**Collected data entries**
......

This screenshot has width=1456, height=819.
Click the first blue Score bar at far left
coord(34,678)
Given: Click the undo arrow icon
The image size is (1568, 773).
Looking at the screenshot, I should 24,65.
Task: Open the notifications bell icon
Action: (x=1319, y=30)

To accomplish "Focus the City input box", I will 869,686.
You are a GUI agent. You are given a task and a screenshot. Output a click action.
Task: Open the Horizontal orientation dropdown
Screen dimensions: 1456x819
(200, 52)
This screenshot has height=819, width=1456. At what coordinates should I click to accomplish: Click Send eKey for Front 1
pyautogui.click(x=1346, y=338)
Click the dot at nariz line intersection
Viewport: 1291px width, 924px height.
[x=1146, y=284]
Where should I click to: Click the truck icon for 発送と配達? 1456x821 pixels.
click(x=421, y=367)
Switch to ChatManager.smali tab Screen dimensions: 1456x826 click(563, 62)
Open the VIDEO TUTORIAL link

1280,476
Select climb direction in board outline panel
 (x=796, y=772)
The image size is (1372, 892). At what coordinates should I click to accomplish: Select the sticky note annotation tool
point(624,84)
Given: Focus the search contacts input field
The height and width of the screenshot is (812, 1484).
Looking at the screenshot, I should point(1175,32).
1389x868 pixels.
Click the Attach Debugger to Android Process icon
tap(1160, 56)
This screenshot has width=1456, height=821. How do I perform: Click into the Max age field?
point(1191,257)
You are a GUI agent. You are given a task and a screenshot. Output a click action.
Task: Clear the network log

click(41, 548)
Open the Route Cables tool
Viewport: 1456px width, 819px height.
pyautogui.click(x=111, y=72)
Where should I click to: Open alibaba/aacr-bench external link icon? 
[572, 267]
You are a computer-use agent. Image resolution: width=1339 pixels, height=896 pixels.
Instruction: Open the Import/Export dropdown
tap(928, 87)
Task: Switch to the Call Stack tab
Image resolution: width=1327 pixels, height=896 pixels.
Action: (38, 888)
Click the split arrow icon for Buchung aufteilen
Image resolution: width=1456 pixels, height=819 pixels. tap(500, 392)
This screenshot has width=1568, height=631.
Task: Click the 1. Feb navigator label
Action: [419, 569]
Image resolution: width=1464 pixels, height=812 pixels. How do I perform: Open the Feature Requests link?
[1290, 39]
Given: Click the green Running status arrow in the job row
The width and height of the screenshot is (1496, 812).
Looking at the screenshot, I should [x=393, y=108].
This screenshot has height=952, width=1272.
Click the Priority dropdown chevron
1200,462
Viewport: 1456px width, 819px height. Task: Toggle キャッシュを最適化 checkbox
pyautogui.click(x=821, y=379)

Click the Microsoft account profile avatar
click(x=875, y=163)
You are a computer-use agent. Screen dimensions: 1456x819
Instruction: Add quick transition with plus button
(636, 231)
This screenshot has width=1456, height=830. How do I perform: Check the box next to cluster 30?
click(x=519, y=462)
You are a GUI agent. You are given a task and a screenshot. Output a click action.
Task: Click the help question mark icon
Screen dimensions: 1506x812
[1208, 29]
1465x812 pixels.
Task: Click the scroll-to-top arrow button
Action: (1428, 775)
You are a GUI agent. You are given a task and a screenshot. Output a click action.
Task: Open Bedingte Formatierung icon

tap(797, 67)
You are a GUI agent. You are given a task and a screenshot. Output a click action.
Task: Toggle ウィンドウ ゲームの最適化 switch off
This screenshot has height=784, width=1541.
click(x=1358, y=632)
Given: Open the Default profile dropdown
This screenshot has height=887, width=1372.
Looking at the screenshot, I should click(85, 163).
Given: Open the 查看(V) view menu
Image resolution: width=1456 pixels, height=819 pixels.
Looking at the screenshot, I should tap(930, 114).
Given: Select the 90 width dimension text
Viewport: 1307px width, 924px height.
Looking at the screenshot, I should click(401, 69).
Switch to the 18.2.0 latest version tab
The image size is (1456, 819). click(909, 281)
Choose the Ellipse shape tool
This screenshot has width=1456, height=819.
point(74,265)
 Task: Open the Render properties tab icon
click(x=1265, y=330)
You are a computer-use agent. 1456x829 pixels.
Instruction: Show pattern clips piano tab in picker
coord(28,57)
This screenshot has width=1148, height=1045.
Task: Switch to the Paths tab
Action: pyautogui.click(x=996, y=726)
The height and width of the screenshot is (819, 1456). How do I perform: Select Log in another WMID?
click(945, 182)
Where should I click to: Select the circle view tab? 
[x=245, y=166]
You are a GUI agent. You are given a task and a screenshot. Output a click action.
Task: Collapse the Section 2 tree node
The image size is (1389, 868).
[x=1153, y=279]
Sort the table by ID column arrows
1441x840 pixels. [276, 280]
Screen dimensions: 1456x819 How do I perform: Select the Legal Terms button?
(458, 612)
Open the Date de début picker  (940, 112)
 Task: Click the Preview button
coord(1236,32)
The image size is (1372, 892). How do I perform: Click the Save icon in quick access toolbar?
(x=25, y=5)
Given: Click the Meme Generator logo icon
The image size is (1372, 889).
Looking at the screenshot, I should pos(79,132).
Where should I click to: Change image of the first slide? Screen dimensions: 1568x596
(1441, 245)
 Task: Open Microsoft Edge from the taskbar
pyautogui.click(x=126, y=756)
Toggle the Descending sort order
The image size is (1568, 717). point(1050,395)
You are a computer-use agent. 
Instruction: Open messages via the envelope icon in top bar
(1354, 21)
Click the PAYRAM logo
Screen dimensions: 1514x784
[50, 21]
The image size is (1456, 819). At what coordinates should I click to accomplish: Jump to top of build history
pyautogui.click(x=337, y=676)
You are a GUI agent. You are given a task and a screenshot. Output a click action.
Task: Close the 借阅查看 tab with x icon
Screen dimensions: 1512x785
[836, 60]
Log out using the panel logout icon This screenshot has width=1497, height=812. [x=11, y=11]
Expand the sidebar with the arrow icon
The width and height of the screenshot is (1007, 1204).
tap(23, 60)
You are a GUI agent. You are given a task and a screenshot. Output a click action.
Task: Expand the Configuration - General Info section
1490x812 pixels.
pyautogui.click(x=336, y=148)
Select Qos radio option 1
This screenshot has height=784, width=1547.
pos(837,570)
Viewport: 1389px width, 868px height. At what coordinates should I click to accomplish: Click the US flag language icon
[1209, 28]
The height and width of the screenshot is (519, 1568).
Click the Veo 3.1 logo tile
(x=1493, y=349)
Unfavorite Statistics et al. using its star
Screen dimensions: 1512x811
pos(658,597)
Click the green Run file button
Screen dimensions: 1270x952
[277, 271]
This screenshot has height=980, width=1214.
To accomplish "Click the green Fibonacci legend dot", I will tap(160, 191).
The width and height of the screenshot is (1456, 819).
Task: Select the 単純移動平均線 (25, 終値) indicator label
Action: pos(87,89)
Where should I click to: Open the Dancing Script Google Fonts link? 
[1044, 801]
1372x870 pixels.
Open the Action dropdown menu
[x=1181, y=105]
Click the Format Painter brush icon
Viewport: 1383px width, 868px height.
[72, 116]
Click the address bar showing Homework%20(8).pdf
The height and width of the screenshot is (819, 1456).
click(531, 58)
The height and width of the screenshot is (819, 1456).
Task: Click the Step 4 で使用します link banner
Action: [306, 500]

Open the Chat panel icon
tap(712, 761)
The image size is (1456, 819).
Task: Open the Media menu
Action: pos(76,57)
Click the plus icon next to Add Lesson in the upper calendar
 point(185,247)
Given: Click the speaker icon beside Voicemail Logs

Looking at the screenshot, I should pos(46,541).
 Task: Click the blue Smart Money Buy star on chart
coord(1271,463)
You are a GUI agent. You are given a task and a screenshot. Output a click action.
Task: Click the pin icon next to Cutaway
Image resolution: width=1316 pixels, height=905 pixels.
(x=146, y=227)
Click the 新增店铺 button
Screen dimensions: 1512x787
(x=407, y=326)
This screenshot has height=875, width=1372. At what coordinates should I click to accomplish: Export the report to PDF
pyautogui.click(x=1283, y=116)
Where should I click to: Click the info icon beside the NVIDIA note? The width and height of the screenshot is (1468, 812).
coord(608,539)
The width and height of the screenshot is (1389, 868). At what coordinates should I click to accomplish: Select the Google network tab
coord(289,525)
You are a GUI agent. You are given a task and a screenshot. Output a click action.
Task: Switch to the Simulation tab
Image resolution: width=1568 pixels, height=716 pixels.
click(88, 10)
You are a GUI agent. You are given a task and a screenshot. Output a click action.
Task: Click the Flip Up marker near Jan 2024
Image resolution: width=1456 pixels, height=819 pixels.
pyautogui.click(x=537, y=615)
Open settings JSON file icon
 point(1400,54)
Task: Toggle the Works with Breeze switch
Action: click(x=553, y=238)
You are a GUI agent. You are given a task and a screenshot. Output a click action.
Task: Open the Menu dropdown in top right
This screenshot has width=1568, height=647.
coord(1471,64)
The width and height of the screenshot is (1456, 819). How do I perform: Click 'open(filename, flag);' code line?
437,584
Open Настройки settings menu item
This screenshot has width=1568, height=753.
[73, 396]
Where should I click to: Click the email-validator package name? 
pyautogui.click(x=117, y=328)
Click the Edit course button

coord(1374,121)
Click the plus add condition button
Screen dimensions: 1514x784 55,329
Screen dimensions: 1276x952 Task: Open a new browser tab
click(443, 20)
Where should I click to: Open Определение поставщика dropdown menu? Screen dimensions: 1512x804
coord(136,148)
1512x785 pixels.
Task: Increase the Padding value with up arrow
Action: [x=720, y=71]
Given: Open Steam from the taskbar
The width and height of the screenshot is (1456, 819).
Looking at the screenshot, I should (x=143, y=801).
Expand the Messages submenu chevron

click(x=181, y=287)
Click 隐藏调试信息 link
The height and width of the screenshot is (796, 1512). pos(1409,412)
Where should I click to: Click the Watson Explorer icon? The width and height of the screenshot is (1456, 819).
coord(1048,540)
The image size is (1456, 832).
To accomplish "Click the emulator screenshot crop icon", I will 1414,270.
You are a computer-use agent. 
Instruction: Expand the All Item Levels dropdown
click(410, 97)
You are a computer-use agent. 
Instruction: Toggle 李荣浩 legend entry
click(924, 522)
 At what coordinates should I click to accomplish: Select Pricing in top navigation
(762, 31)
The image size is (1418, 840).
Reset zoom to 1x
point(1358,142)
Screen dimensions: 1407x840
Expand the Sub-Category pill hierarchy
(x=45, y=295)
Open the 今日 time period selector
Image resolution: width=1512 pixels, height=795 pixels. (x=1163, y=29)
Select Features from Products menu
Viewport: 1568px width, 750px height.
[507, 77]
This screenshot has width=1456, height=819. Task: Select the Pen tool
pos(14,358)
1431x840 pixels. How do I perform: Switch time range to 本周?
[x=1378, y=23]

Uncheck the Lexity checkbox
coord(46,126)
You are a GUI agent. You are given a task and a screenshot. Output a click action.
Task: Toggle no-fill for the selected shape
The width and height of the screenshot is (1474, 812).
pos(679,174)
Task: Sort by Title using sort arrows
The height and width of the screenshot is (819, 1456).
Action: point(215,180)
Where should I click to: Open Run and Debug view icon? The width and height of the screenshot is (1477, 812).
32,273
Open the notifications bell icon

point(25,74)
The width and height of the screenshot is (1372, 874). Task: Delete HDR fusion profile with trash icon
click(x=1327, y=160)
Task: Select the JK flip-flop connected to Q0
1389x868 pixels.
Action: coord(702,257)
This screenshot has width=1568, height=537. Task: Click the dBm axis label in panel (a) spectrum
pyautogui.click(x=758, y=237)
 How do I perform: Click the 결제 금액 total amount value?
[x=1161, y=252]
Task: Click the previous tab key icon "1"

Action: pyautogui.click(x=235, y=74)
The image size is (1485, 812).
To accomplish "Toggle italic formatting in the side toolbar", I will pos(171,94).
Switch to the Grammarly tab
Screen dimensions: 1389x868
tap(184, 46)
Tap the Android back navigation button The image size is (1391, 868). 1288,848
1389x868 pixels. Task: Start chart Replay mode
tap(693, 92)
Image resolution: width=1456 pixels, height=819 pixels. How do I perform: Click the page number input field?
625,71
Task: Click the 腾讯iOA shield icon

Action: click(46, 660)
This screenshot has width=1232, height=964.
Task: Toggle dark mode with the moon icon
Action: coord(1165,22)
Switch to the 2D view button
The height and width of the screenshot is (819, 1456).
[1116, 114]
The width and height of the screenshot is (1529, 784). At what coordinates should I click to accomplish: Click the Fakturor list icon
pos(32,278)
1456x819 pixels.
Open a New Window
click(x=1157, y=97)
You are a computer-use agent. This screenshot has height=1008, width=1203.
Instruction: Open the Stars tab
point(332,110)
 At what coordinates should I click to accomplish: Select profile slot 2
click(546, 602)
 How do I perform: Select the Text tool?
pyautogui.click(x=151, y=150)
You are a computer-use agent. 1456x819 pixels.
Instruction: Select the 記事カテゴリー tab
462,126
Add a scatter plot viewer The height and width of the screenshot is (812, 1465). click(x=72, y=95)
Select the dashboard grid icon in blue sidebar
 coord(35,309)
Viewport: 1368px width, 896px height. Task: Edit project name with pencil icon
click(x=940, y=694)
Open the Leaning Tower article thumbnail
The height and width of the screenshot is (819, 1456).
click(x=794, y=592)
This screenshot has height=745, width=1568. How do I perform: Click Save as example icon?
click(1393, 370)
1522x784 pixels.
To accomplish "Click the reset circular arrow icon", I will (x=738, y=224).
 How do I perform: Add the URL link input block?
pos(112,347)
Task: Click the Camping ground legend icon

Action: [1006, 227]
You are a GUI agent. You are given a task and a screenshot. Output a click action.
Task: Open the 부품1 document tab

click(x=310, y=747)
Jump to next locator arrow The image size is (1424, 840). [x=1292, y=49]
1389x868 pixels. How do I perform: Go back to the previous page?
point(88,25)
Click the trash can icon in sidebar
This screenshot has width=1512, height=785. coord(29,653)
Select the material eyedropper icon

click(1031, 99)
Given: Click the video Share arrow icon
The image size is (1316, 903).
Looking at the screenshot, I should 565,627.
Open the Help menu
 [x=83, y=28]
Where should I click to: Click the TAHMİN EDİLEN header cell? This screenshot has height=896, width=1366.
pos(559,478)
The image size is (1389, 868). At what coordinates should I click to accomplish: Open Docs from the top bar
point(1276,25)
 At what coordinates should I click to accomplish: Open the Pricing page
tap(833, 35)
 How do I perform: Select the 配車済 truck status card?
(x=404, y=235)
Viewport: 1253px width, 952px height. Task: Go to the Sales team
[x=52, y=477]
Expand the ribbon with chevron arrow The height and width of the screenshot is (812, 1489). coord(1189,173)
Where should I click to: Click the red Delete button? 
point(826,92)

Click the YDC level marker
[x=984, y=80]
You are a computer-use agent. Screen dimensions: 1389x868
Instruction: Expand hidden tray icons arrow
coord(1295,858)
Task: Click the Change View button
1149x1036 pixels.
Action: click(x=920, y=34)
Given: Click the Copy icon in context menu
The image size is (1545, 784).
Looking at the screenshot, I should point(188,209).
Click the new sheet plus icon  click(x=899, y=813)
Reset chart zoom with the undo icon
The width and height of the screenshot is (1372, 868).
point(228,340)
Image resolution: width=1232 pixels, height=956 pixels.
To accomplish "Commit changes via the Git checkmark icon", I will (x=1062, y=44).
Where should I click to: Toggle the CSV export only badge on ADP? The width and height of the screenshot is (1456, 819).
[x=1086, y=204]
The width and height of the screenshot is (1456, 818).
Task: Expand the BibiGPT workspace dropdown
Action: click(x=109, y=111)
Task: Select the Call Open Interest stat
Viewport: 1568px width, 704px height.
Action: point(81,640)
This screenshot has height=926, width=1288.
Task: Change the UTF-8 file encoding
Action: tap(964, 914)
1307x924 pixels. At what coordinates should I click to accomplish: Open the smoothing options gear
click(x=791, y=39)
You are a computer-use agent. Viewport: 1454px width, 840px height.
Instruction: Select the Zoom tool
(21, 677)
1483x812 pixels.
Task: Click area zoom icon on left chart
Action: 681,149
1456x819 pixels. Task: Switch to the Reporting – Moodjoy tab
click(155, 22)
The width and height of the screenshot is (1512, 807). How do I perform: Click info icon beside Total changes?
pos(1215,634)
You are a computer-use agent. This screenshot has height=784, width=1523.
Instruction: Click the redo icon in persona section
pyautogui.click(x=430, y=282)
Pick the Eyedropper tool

......

**AIM OF THE TASK**
Which of the lines above hold the string "using"? Pick each of them out.

**SOLUTION TO THIS PROBLEM**
Log out using the panel logout icon This screenshot has width=1497, height=812. [x=11, y=11]
Unfavorite Statistics et al. using its star
Task: Sort by Title using sort arrows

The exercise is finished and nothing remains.